**TEXT SECTION**
Also why does one think that a "number" is a set?
Or is it that I'm the one who misunderstands things here maybe we "assign" a natural number to a set, that is for example: 1→{{}}, but then what does "assign" mean and how do you define the natural numbers in the first place?
Please clarify these concepts to me and I'll be deeply grateful to you :) Thanks!
 A: The definitions in question seem to be for the von Neumann ordinals. By definition, each ordinal is the set of its predecessors, so (for example):
$$0=\{\}\\1=\{0\}=\{\{\}\}\\2=\{0,1\}=\{\{\},\{\{\}\}\},$$ and so on. (Note that the definition of $2$ is not the same as the one you inferred.)
Wikipedia's article on ordinal arithmetic is pretty straightforward and understandable. Take a look and see what you think. If you have specific questions, feel free to let me know.
A: I can't fully agree with @BadZen.  Yes, in practice most "working" mathematicians rarely worry about fundamental issues like these and the "natural" numbers seem "obvious" to us.  (Insert famous Kronecker quote here.)  But the history of analysis has shown that a clear definition of the real numbers was needed before rigorous proofs for various basic results could be given.  (Was this rigor really necessary?  Well, even a genius like Euler made some embarrassing mistakes which nowadays every undergraduate could spot.  Not because he was dumb, but because some of the things he dealt with simply lacked a clear definition.)

**TO DO**
1. In the thread, replace "assign" with "map" in the passage that begins at the words "Also why does" and stops after "the first place?".
2. In the thread, what is each von Neumann ordinal by definition?
3. Translate this sentence from the thread into Spanish: "Wikipedia's article on ordinal arithmetic is pretty straightforward and understandable."
The lines that come next are separate material, unrelated to the thread.

**DATASET ROWS**

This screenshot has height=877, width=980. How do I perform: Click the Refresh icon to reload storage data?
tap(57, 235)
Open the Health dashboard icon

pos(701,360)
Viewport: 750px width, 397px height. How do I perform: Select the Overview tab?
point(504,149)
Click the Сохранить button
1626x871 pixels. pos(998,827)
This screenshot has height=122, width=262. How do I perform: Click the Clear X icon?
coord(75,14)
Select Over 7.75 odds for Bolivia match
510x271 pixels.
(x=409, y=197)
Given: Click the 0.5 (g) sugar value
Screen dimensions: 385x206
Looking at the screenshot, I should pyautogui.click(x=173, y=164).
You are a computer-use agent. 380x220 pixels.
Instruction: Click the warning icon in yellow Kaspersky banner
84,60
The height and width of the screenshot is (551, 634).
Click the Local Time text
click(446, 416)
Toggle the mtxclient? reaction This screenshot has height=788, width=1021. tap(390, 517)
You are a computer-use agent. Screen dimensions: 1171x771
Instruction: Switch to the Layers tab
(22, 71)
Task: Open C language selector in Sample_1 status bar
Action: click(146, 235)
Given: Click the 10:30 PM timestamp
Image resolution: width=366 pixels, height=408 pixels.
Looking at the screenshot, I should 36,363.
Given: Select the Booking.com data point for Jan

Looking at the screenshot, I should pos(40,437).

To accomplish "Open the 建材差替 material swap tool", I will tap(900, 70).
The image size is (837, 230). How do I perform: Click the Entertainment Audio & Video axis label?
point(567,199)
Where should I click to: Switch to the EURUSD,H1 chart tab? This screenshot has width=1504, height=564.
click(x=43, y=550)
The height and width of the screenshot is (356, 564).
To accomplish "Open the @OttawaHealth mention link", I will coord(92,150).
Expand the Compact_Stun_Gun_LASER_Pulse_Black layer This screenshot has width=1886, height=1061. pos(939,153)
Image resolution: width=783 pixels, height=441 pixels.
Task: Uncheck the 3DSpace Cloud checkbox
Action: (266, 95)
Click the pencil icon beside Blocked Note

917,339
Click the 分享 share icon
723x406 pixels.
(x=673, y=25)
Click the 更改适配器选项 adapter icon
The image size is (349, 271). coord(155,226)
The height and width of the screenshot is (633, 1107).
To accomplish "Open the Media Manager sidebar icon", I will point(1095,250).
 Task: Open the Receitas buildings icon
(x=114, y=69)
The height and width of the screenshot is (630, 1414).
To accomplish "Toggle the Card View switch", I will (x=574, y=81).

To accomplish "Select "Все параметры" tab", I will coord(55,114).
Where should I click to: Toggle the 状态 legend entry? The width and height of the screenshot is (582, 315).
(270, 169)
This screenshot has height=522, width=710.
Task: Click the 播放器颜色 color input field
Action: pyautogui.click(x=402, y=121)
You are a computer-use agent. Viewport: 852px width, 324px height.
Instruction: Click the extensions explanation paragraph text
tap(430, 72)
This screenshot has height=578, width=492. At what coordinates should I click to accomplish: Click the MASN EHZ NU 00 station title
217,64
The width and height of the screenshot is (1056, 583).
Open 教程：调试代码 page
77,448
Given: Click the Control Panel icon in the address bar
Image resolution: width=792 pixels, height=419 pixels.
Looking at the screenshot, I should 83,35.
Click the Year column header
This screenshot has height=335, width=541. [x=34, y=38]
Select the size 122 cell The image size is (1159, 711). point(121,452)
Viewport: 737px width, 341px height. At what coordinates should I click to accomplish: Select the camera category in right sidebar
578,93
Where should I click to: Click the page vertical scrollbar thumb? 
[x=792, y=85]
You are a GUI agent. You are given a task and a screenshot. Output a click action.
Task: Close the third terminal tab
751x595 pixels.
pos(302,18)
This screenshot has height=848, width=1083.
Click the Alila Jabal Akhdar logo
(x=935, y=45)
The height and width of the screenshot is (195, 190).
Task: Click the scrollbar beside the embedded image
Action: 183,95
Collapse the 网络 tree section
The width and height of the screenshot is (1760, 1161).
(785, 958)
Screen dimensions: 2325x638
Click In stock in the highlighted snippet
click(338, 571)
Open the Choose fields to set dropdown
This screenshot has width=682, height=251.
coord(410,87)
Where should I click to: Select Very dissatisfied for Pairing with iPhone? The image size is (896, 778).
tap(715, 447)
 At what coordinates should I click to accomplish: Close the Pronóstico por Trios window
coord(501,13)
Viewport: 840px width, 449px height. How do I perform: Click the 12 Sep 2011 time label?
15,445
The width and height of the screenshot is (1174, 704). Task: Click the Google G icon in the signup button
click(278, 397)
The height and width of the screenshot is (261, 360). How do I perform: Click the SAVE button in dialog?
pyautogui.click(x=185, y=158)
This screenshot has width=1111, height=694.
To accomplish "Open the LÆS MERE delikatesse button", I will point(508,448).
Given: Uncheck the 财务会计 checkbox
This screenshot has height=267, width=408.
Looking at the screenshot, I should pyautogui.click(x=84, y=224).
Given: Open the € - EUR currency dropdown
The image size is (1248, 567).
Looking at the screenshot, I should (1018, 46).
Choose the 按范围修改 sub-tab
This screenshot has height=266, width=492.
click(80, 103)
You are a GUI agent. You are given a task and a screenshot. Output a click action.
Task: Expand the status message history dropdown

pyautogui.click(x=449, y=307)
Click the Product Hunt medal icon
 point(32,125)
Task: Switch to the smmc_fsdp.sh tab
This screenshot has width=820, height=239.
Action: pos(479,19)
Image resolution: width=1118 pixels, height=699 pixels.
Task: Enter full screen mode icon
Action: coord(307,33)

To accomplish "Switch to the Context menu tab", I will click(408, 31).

**TASK-BY-TASK ANSWERS**
1.
Also why does one think that a "number" is a set?
Or is it that I'm the one who misunderstands things here maybe we "map" a natural number to a set, that is for example: 1→{{}}, but then what does "map" mean and how do you define the natural numbers in the first place?

2. The set of its predecessors.

3. El artículo de Wikipedia sobre aritmética ordinal es bastante sencillo y comprensible.